Overall, I think this is pretty close to being ready to go: just have a ...

3 years, 7 months ago (2017-05-12 22:03:43 UTC) #14

Overall, I think this is pretty close to being ready to go: just have a few
relatively minor suggestions

https://codereview.chromium.org/2826913002/diff/40001/tools/battor_agent/batt...
File tools/battor_agent/battor_agent.cc (right):

https://codereview.chromium.org/2826913002/diff/40001/tools/battor_agent/batt...
tools/battor_agent/battor_agent.cc:468:
base::TimeDelta::FromSeconds(kBattOrControlMessageTimeoutSeconds));
Could we move the timeout_callback_.Reset() and the PostDelayedTask into a
separate method, SetActionTimeout(seconds)? That would allow us to get rid of
your comment above, which I agree is currently necessary because the code itself
isn't self-documenting.

https://codereview.chromium.org/2826913002/diff/40001/tools/battor_agent/batt...
tools/battor_agent/battor_agent.cc:525: // Start control message respone timeout
timer.
s/respone/response, but see above comment about factoring this out

https://codereview.chromium.org/2826913002/diff/40001/tools/battor_agent/batt...
tools/battor_agent/battor_agent.cc:545:
base::ThreadTaskRunnerHandle::Get()->PostDelayedTask(
One thing that might make this a little cleaner is if you story the task you
want to post in a closure and just post the delayed task after the switch. I
think you can do:

base::Callback<void(int)> next_command;
switch(command_) {
  case Command::START_TRACING:
    next_command = base::Bind(&BattOrAgent::StartTracing, AsWeakPtr());
    return;
  case Command::STOP_TRACING:
    next_command = base::Bind(&BattOrAgent::StopTracing, AsWeakPtr());
    return;
  ...
}

base::ThreadTaskRunnerHandle::Get()->PostDelayedTask(
    next_command, base::TimeDelta::FromSeconds(kCommandRetryDelaySeconds);

https://codereview.chromium.org/2826913002/diff/40001/tools/battor_agent/batt...
File tools/battor_agent/battor_agent_unittest.cc (right):

https://codereview.chromium.org/2826913002/diff/40001/tools/battor_agent/batt...
tools/battor_agent/battor_agent_unittest.cc:431: TEST_F(BattOrAgentTest,
StartTracingSucceedsAfterSetGainSendFails) {
o_O is this passing right now? The name of the test is
"StartTracingSucceedsAfter...", but the test asserts that StartTracing fails
after an init send fails.

It seems like EXPECT_TRUE(IsCommandComplete()); should fail because the
BattOrAgent is waiting for more data for its retry attempt.

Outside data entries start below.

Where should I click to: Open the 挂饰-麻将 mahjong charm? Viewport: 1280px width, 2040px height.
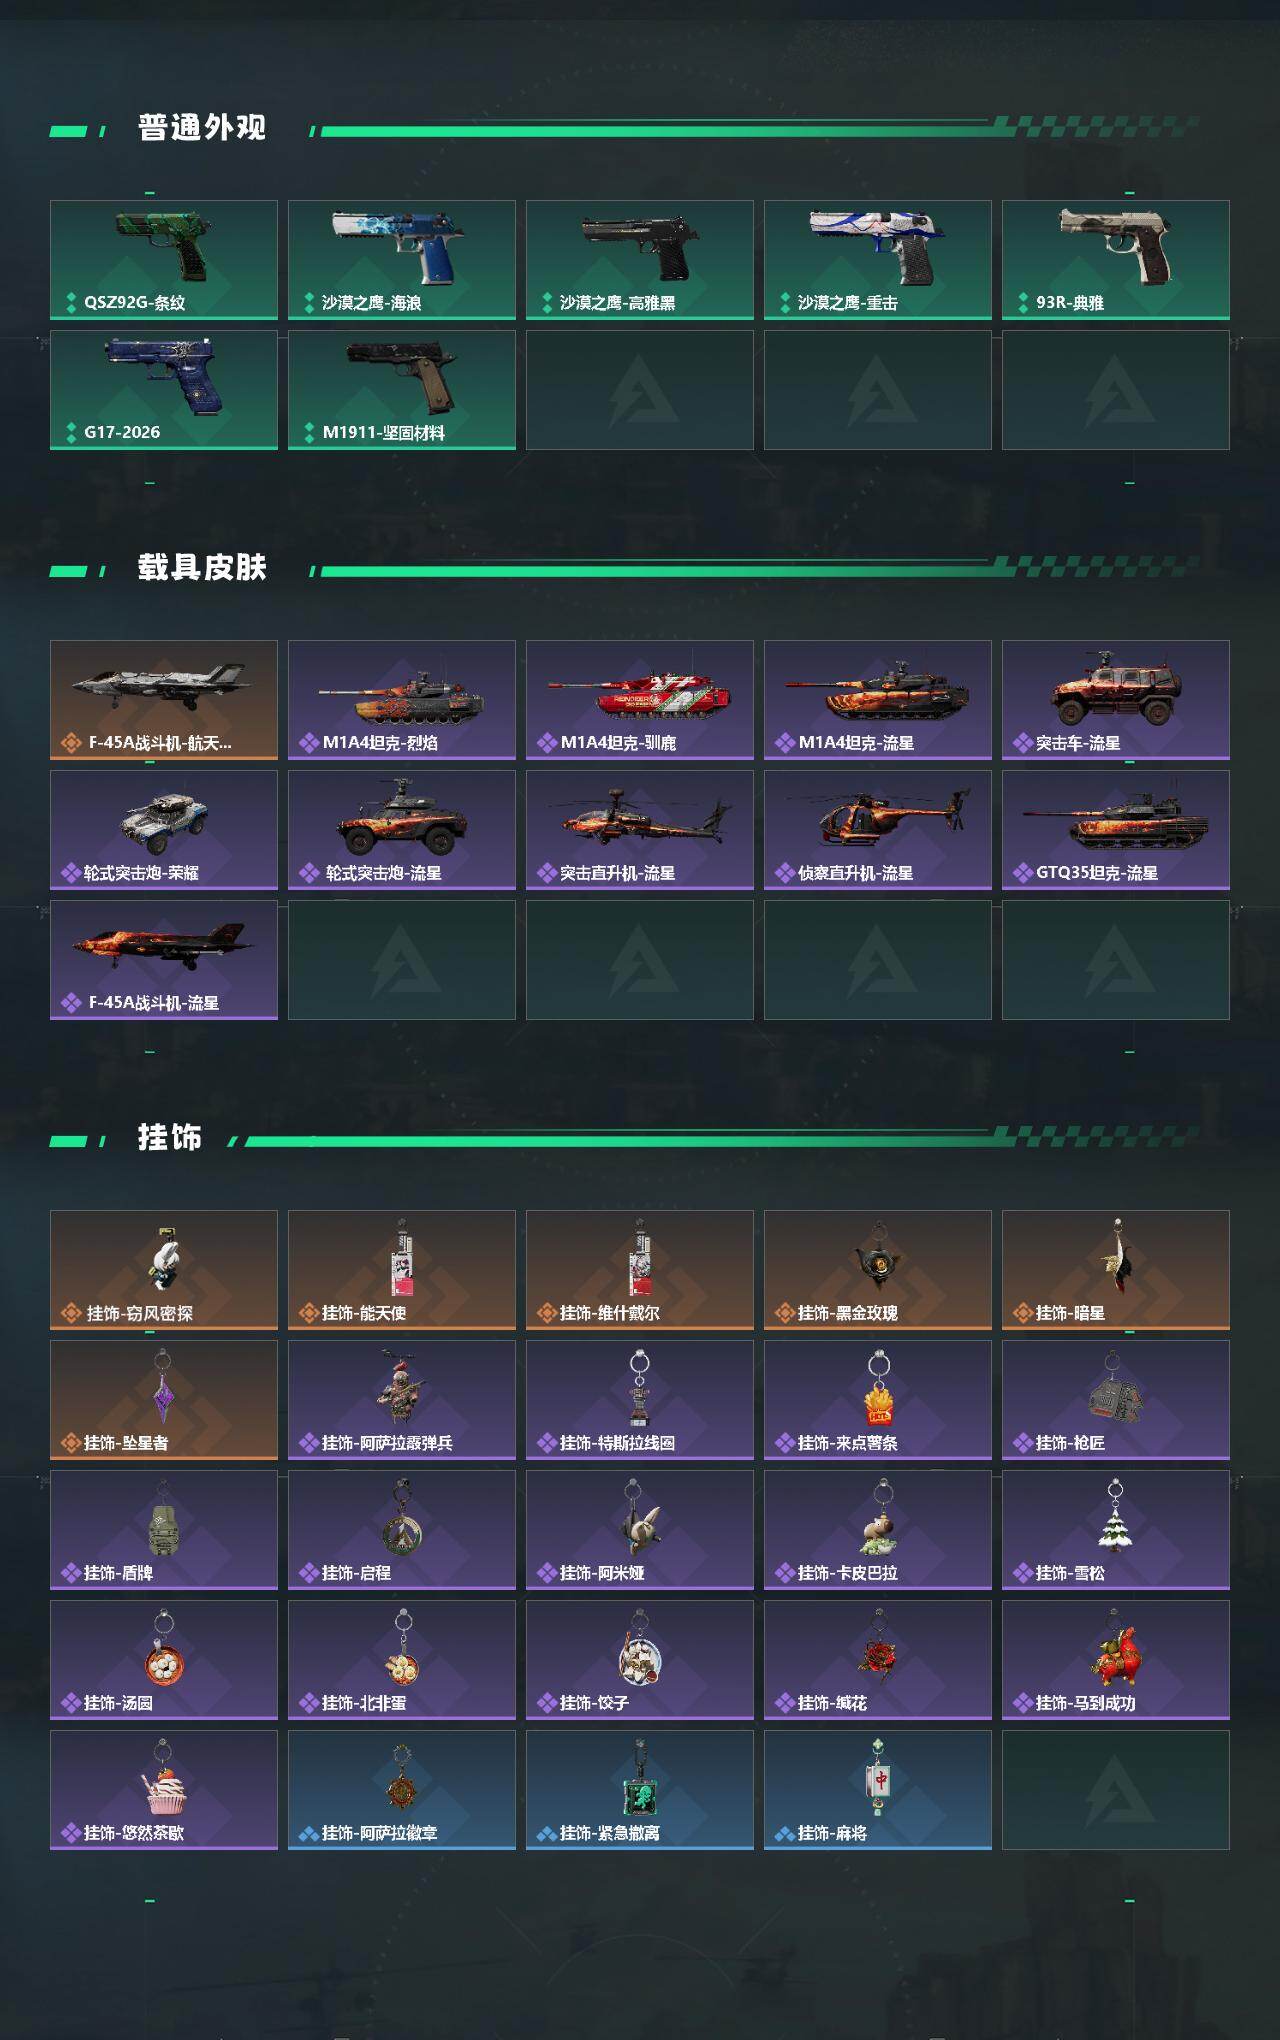click(x=878, y=1790)
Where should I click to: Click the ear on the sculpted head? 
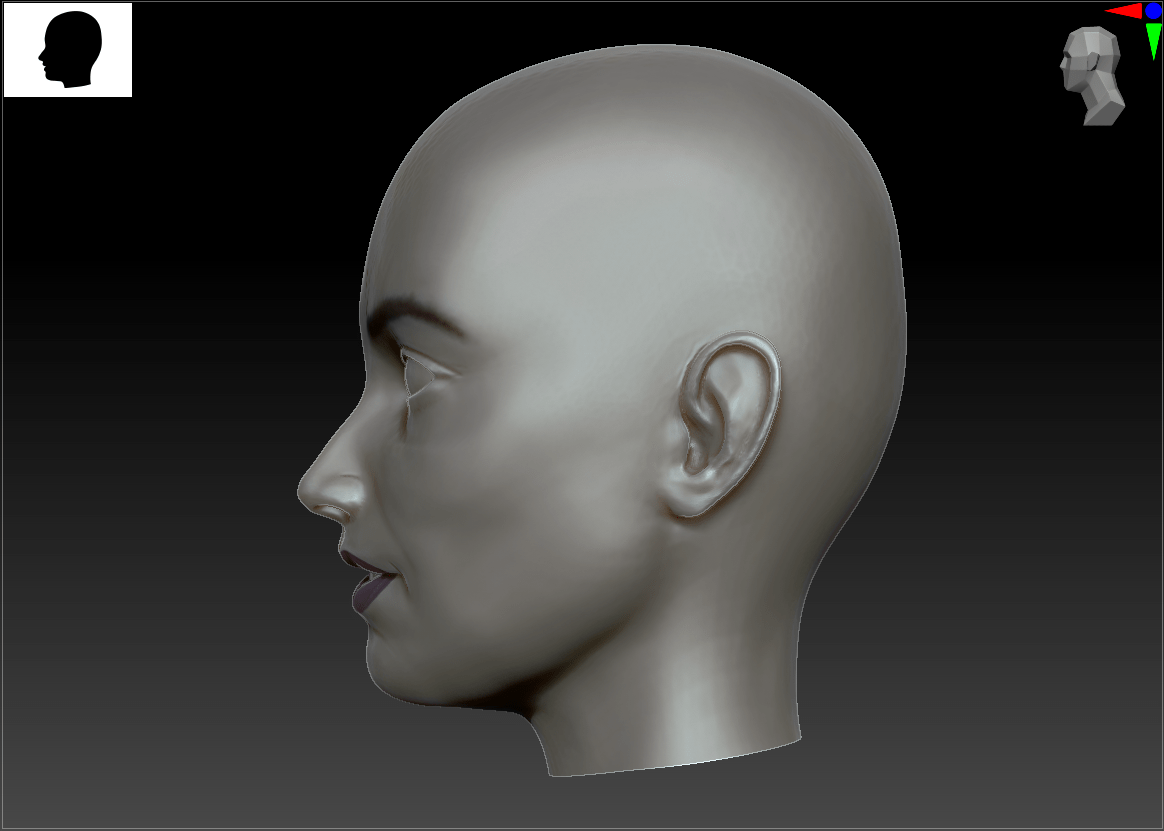pos(728,422)
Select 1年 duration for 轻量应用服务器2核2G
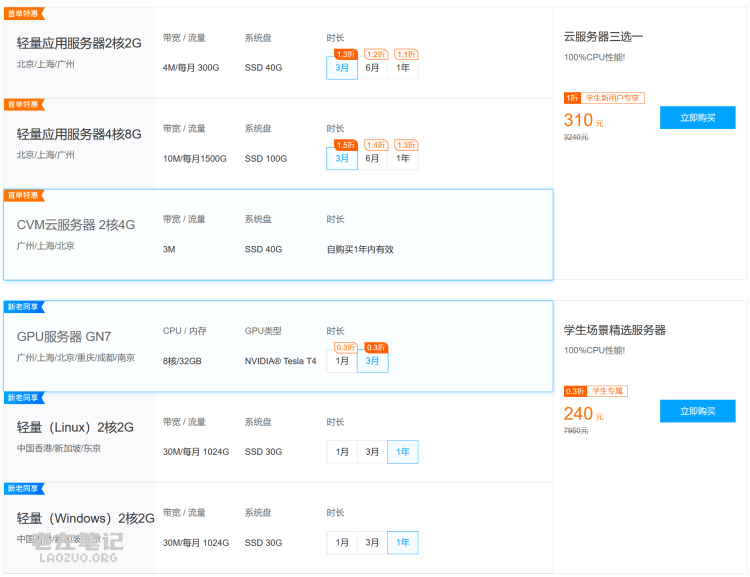The image size is (750, 577). coord(403,68)
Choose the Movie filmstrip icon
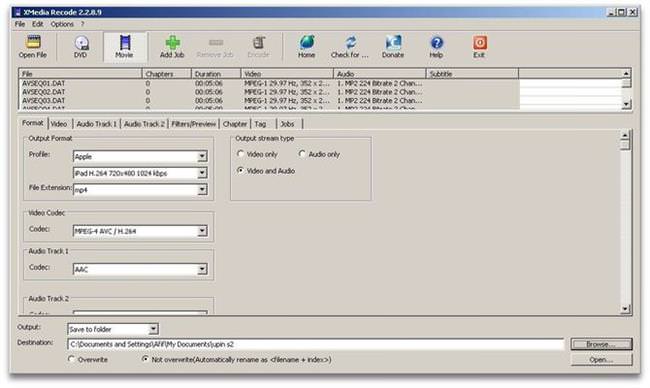Viewport: 650px width, 388px height. [x=125, y=42]
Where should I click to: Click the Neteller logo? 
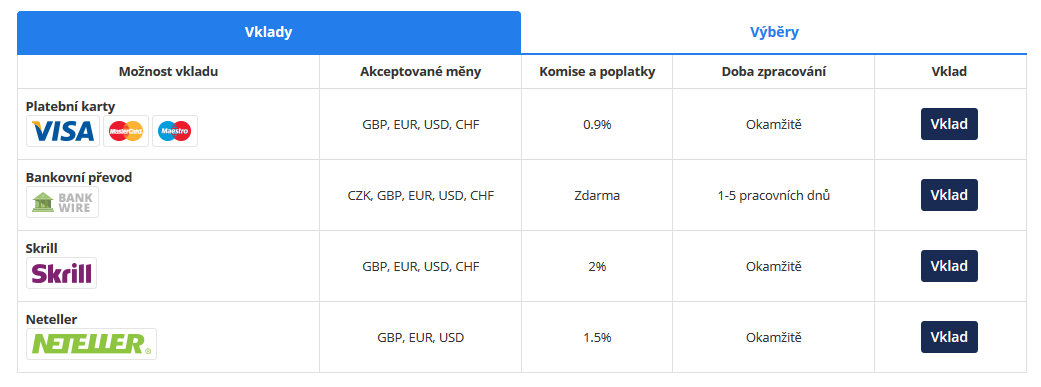92,344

https://codereview.chromium.org/2826913002/diff/40001/tools/battor_agent/batt...
tools/battor_agent/battor_agent_unittest.cc:519: // Send some samples instead of
an INIT ACK. This will force an command retry.
s/an command/a command

https://codereview.chromium.org/2826913002/diff/40001/tools/battor_agent/batt...
tools/battor_agent/battor_agent_unittest.cc:535: TEST_F(BattOrAgentTest,
StartTracingFailsAfterTooManyFails) {
I think that "StartTracingFailsAfterTooManyCumulativeFailures" would be a better
indicator of what this test is actually testing (both that there's a failure
limit, and that the failure limit works between different stages of the same
command)

https://codereview.chromium.org/2826913002/diff/40001/tools/battor_agent/batt...
tools/battor_agent/battor_agent_unittest.cc:747: RawBattOrSample frame1[] =
{RawBattOrSample{1, 1}};
nit: if there's no frame2, just call it "frame" instead of "frame1"

aschulman

On 2017/05/12 22:03:43, charliea wrote: > Overall, I think this is pretty close to being ...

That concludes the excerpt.